> _Excerpt to read_:
Then there are the crazy babushkas. Old Russian women are FIERCE and will make sure you know, as referenced to in previous posts. God forbid you be the person sitting down when a babushka gets on a full train. Not only will she demand your seat, but you will probably be caned so as to not forget your insubordination and idiocy. Not that I blame them. On the contrary, I aspire to one day be as able to instill fear in the heart of a nation like these small hunched women do.
Once you've decided to try to squeeze your way into a car, the (not)fun begins. Riding the metro requires a person pass three dangerous trials, not unlike those in Indiana Jones in "Indiana Jones and the Last Crusade", including the last one where you age really quickly and all your flesh falls off as you turn almost-instantaneously into dust. That hasn't happened to me. Yet.
The First Trial: The Guillotine
Not only are there about 20 people (first accurate number, besides the Moscow population) trying to squeeze into an already packed car at each set of doors, but the metro is also on a very prompt time schedule. Trains arrive about every 1.66 minutes, so they are all on a very tight schedule. Therefore, it is a mad dash to play people-tetris before the doors angrily and decisively slam closed. Today, I made the mistake of trying to get onto a train as the doors were closing. These aren't some sort of cute slow-closing doors like on the DC metro, but instead evil jaws that snap shut on the weakest victims. I call them the "Guillotine" because if there were dull blades on the doors, they would slice me in half without the slightest hesitation or resistance. I was caught between them and luckily was able to maneuver my bruised shoulders all the way through. However, my purse and foot was caught, and I tried desperately to pry the door open with my bloodied fingers. I was trapped, awaiting my horrific death. Channeling the power of the annoyed passengers (one dude was pissed the train wasn't moving, so he pushed the doors huffily), I grandiosely took my final breath and in one super-human feat of determination, squirmed my entire person+purse through the jaws of death.

> _Dataset extract_:

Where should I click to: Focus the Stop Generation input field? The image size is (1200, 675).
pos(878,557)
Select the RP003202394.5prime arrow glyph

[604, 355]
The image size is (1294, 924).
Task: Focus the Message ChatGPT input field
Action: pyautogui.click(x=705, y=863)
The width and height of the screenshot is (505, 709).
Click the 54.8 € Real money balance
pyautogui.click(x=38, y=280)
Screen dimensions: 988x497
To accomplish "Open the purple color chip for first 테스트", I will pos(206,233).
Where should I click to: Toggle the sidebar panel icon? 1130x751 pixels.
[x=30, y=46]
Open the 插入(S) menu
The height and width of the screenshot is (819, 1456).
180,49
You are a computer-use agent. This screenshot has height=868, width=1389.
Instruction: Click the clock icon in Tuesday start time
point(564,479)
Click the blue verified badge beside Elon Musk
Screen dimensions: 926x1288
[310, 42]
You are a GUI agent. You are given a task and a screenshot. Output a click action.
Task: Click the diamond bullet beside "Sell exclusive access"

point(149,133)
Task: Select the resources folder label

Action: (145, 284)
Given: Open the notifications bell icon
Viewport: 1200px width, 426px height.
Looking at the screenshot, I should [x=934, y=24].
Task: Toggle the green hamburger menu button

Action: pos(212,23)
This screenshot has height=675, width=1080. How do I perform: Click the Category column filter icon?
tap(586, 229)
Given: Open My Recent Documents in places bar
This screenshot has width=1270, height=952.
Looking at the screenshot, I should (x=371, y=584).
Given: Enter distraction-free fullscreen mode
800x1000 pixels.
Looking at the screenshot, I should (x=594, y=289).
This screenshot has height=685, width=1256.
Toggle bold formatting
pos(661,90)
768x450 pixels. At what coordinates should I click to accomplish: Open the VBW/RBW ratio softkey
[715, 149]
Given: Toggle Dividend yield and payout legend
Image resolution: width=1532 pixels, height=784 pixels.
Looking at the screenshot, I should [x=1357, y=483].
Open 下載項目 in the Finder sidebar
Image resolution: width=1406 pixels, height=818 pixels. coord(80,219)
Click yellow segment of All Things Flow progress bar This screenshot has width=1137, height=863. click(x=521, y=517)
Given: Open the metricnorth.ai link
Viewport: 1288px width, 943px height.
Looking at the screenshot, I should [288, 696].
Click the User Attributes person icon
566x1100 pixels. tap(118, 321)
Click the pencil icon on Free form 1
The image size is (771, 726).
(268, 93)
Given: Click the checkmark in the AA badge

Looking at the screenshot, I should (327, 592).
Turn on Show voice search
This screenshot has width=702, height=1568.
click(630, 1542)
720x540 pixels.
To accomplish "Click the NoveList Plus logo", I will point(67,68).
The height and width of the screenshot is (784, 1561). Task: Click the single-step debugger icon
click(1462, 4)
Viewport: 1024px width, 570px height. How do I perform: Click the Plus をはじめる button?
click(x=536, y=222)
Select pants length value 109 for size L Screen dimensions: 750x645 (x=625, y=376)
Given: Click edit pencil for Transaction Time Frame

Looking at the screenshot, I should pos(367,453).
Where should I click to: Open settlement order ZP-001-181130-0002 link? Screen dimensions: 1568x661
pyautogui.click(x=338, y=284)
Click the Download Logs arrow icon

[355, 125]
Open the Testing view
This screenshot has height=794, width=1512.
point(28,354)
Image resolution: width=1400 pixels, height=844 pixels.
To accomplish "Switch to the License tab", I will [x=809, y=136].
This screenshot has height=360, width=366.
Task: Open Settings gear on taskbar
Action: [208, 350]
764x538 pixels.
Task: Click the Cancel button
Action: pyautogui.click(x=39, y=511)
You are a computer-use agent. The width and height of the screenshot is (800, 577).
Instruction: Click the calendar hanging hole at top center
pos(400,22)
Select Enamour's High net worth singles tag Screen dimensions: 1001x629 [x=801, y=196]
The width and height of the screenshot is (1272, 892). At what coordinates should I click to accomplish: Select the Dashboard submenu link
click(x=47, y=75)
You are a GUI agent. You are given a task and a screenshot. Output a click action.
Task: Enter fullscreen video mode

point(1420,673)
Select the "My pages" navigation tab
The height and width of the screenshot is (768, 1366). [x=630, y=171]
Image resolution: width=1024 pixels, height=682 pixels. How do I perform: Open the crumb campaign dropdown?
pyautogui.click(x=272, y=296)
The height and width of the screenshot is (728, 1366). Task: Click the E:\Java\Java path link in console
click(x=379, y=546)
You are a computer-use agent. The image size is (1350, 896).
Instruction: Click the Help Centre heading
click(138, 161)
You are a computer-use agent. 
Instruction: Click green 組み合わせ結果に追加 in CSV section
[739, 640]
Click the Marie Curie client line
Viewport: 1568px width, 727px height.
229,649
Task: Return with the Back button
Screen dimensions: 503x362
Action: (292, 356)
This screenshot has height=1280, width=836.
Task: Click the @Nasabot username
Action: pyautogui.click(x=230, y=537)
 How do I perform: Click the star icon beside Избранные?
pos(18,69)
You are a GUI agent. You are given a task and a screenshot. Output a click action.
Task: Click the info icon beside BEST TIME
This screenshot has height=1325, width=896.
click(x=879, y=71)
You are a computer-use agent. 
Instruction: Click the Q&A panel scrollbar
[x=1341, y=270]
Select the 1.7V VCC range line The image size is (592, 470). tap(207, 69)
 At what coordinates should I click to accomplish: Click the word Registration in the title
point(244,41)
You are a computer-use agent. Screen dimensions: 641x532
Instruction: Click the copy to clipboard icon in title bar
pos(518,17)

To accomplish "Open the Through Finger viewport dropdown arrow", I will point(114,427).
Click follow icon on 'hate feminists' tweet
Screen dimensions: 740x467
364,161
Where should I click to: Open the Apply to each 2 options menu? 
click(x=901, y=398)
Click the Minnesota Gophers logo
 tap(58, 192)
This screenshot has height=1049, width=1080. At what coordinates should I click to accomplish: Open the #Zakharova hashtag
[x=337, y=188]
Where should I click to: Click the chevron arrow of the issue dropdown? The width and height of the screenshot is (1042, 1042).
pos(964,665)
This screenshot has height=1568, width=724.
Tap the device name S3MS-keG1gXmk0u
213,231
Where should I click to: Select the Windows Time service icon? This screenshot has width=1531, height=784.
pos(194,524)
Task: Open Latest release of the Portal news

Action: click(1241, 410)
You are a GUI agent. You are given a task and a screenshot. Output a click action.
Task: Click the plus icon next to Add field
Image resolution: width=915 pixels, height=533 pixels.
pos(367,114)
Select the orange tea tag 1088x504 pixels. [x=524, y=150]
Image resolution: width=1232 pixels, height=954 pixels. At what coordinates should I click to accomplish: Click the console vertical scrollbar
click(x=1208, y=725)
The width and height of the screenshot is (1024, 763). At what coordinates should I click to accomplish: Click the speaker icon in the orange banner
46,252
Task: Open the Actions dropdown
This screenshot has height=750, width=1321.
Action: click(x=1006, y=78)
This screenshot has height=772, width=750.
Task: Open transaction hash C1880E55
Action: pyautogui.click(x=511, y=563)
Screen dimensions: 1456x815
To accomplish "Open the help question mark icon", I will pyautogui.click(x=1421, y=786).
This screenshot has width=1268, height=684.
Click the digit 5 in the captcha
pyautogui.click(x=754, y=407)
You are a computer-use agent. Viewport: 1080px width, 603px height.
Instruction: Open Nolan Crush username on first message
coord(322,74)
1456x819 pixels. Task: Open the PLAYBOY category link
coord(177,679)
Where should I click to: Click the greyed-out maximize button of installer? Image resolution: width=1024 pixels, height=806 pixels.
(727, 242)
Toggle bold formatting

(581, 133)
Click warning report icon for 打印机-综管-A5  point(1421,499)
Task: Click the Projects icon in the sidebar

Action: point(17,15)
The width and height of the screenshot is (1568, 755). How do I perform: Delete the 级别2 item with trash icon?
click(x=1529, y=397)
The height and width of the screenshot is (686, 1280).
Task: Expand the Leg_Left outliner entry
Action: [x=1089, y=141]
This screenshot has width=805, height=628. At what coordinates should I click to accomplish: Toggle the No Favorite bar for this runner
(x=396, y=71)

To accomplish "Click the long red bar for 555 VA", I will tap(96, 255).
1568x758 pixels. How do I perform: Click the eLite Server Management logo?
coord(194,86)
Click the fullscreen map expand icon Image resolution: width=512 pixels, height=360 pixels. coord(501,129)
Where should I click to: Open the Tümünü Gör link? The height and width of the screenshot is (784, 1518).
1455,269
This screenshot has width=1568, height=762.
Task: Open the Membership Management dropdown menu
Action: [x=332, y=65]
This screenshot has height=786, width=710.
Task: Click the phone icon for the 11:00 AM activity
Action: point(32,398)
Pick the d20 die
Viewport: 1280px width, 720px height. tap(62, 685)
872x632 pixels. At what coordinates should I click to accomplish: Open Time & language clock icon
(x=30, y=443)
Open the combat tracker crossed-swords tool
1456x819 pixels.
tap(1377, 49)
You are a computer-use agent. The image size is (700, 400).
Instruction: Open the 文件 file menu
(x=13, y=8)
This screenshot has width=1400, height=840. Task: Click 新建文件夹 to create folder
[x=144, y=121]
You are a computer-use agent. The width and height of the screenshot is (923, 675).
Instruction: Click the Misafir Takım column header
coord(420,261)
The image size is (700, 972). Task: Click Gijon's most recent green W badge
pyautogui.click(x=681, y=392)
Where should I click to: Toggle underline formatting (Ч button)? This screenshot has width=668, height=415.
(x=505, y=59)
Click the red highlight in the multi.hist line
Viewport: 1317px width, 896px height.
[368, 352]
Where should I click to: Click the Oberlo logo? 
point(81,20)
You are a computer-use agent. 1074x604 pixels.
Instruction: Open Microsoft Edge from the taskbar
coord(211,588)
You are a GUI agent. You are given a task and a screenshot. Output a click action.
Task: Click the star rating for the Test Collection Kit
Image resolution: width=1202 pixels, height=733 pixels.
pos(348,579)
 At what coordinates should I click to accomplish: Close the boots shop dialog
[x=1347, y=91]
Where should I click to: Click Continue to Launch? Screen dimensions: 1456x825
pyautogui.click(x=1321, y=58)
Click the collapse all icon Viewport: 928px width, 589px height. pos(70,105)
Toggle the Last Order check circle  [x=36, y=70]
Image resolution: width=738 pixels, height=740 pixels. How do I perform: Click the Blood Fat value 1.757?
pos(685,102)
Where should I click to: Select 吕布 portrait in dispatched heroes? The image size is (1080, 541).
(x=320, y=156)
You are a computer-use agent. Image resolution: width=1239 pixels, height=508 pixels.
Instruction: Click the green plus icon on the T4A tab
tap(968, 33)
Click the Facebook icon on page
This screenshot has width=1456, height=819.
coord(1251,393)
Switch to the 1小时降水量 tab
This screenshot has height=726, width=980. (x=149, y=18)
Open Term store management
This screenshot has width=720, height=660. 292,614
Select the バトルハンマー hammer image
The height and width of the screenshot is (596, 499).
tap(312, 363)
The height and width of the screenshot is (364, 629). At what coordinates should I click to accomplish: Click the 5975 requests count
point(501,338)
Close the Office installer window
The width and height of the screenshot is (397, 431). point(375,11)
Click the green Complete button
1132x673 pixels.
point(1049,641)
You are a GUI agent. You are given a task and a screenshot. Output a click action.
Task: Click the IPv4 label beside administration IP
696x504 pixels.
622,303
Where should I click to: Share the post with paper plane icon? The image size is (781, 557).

> _What is expected_: From the Moscow metro post above, return everything from "Then there are" down to "hunched women do.", copied word for word.

> _The completed task_:
Then there are the crazy babushkas. Old Russian women are FIERCE and will make sure you know, as referenced to in previous posts. God forbid you be the person sitting down when a babushka gets on a full train. Not only will she demand your seat, but you will probably be caned so as to not forget your insubordination and idiocy. Not that I blame them. On the contrary, I aspire to one day be as able to instill fear in the heart of a nation like these small hunched women do.